Millions of Australians were saying “Of course the Census site isn’t working, we’re all trying to access it at the same time!”. They were saying such comments on Twitter and Facebook, all at the same time. With those websites working just fine of course. Meeting huge demand is a solved problem.
Modern internet companies like Facebook, Amazon and Netflix set up their servers like sheep in a paddock. The web site can be delivered by any sheep/server so you can have many hundreds of them. They’re all the same, right? Unlike puppies you don’t treat them as individuals and you can bring in more or get rid of some without any drama.
Stretching the analogy, but when your web server responds like sheep in a paddock then it doesn’t matter which individual sheep is involved at the time. To the casual observer all sheep are near identical. If you have designed your web servers to run on Amazon Web Services, for example, you can use their Auto Scaling service and have a new server up and running in a matter of seconds. You can grow your paddock to essentially infinite capacity within seconds.

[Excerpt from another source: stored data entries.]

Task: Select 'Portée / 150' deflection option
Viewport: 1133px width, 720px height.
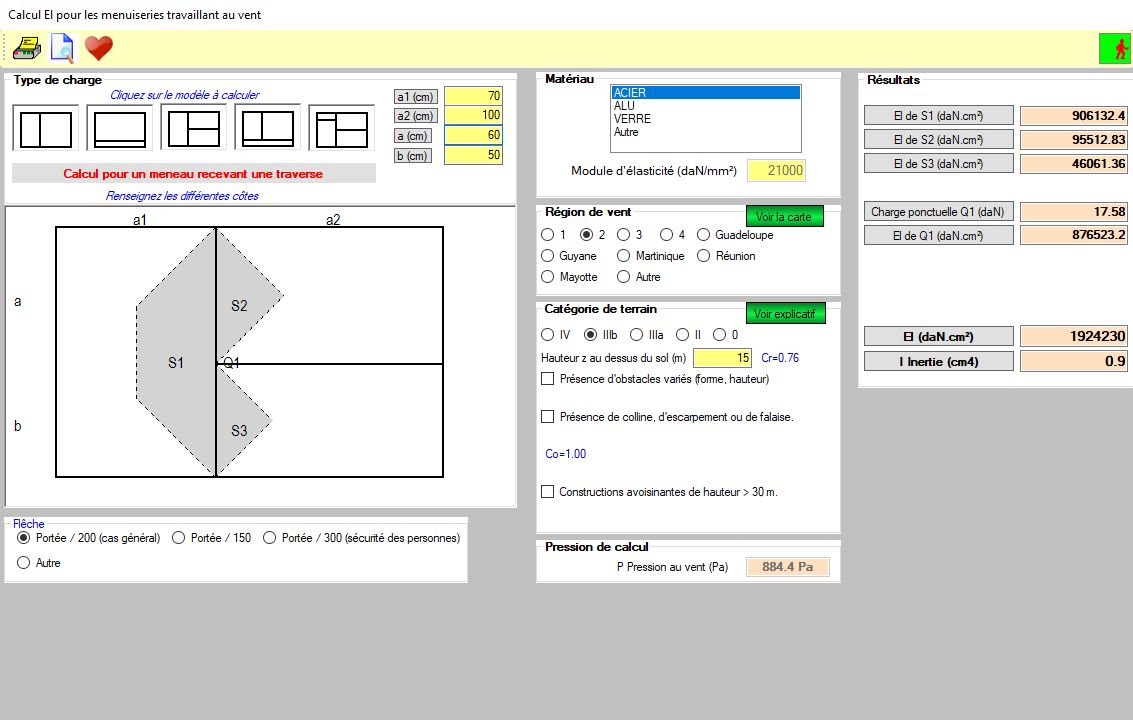Action: click(179, 538)
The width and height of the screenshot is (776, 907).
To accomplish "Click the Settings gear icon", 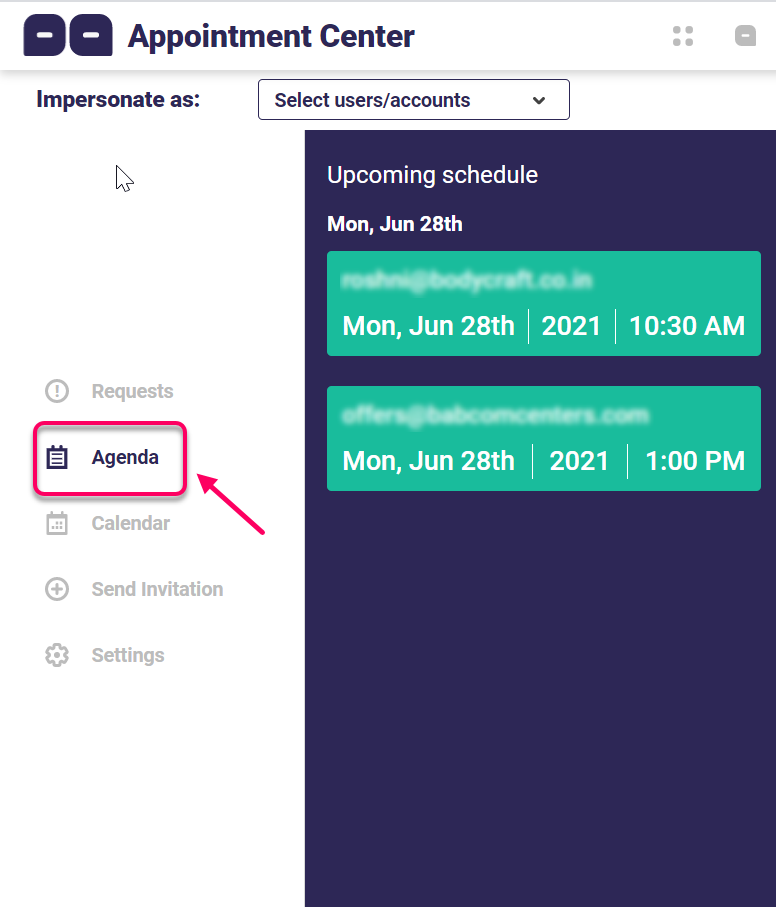I will [x=57, y=655].
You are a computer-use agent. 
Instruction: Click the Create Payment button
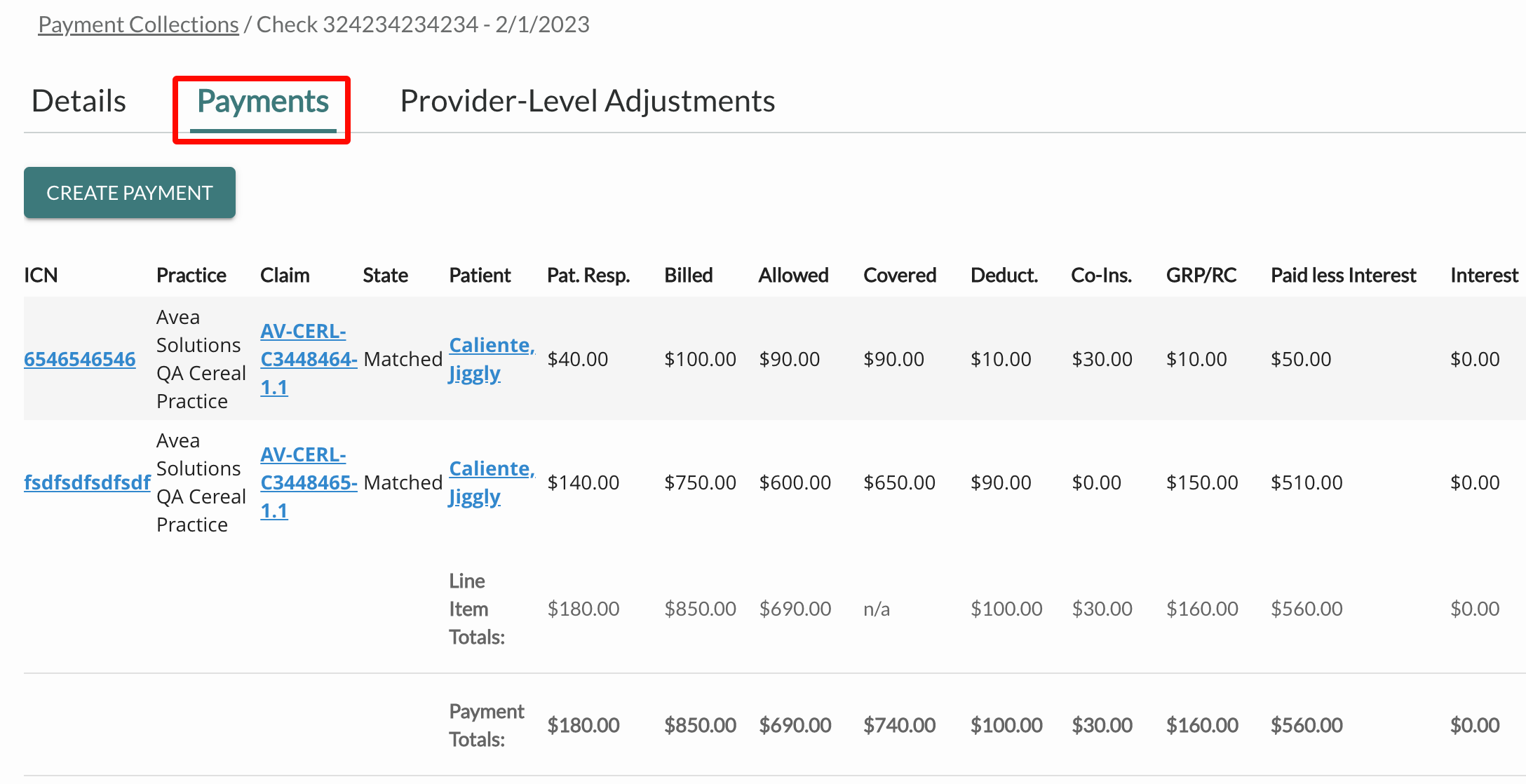coord(130,192)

With that degree of flexibility you only pay for what you use, when you use it. With a lot of smarts behind it Auto Scaling allows you to set rules to the effect of “If I need more servers, pay for them. Then when the load goes down again, turn them off”.
In a world where you can scale to meet the demands of million of users, why limit yourself to a more expensive and slower option?
To actually set up your servers in such a way can be a challenge, it does take time and effort by a lot of smart people. In the startup world it can be overkill and a waste of limited resources, a small business is unlikely to get millions of people banging on their door all of a sudden. But the Census project was a multimillion dollar project outsourced to one of the biggest companies on the planet with significant resources at their disposal. Why did they decide to do things the way they did? I’m afraid that I don’t know.
Lastly on the topic of attacks to the servers. The smallest bank gets frequent and severe attacks, as does almost every non-trivial website in the world. But in any case mitigating against such attacks is again a solved problem. This wasn’t the first website to have been targeted, and there are proven, repeatable and scalable techniques that can be used to work against those attacks.
Whatever findings from the Census failure are released to the Australian public, we’ll only be told what happened. I have no doubt the biggest question will remain: Why?